--- RECORDS TO USE Enclosed Below ---

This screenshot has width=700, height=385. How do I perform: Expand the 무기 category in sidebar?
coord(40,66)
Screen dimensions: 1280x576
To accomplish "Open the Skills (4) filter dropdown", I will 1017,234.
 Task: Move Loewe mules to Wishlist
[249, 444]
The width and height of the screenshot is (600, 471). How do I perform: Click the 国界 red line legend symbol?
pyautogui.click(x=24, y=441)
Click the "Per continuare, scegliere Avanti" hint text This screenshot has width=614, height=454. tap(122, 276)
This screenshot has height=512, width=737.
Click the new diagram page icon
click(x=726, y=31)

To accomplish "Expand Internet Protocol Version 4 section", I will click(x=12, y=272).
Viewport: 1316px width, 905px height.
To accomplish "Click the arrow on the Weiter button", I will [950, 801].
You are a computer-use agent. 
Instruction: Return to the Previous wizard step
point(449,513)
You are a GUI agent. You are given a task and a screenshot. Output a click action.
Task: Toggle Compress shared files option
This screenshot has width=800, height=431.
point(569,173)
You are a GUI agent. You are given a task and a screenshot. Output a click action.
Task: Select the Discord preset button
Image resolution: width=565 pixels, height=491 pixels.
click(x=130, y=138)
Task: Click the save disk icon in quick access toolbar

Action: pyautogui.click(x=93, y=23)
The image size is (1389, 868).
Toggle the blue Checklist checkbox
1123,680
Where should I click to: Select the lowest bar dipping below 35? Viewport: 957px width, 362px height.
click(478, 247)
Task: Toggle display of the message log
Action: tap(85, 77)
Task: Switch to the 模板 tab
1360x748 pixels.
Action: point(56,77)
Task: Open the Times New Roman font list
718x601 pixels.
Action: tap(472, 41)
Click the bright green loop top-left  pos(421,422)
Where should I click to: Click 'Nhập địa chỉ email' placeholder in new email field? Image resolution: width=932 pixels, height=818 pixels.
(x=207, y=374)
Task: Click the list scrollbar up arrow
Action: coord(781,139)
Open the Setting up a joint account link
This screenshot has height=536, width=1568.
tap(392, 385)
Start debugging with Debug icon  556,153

--- End of Enclosed RECORDS TO USE ---

## WORK REQUEST
The full set of entries above needs to be restated word for word.

## WORKED SOLUTION
This screenshot has width=700, height=385. How do I perform: Expand the 무기 category in sidebar?
coord(40,66)
Screen dimensions: 1280x576
To accomplish "Open the Skills (4) filter dropdown", I will 1017,234.
 Task: Move Loewe mules to Wishlist
[249, 444]
The width and height of the screenshot is (600, 471). How do I perform: Click the 国界 red line legend symbol?
pyautogui.click(x=24, y=441)
Click the "Per continuare, scegliere Avanti" hint text This screenshot has width=614, height=454. tap(122, 276)
This screenshot has height=512, width=737.
Click the new diagram page icon
click(x=726, y=31)

To accomplish "Expand Internet Protocol Version 4 section", I will click(x=12, y=272).
Viewport: 1316px width, 905px height.
To accomplish "Click the arrow on the Weiter button", I will [950, 801].
You are a computer-use agent. 
Instruction: Return to the Previous wizard step
point(449,513)
You are a GUI agent. You are given a task and a screenshot. Output a click action.
Task: Toggle Compress shared files option
This screenshot has width=800, height=431.
point(569,173)
You are a GUI agent. You are given a task and a screenshot. Output a click action.
Task: Select the Discord preset button
Image resolution: width=565 pixels, height=491 pixels.
click(x=130, y=138)
Task: Click the save disk icon in quick access toolbar

Action: pyautogui.click(x=93, y=23)
The image size is (1389, 868).
Toggle the blue Checklist checkbox
1123,680
Where should I click to: Select the lowest bar dipping below 35? Viewport: 957px width, 362px height.
click(478, 247)
Task: Toggle display of the message log
Action: tap(85, 77)
Task: Switch to the 模板 tab
1360x748 pixels.
Action: point(56,77)
Task: Open the Times New Roman font list
718x601 pixels.
Action: tap(472, 41)
Click the bright green loop top-left  pos(421,422)
Where should I click to: Click 'Nhập địa chỉ email' placeholder in new email field? Image resolution: width=932 pixels, height=818 pixels.
(x=207, y=374)
Task: Click the list scrollbar up arrow
Action: coord(781,139)
Open the Setting up a joint account link
This screenshot has height=536, width=1568.
tap(392, 385)
Start debugging with Debug icon  556,153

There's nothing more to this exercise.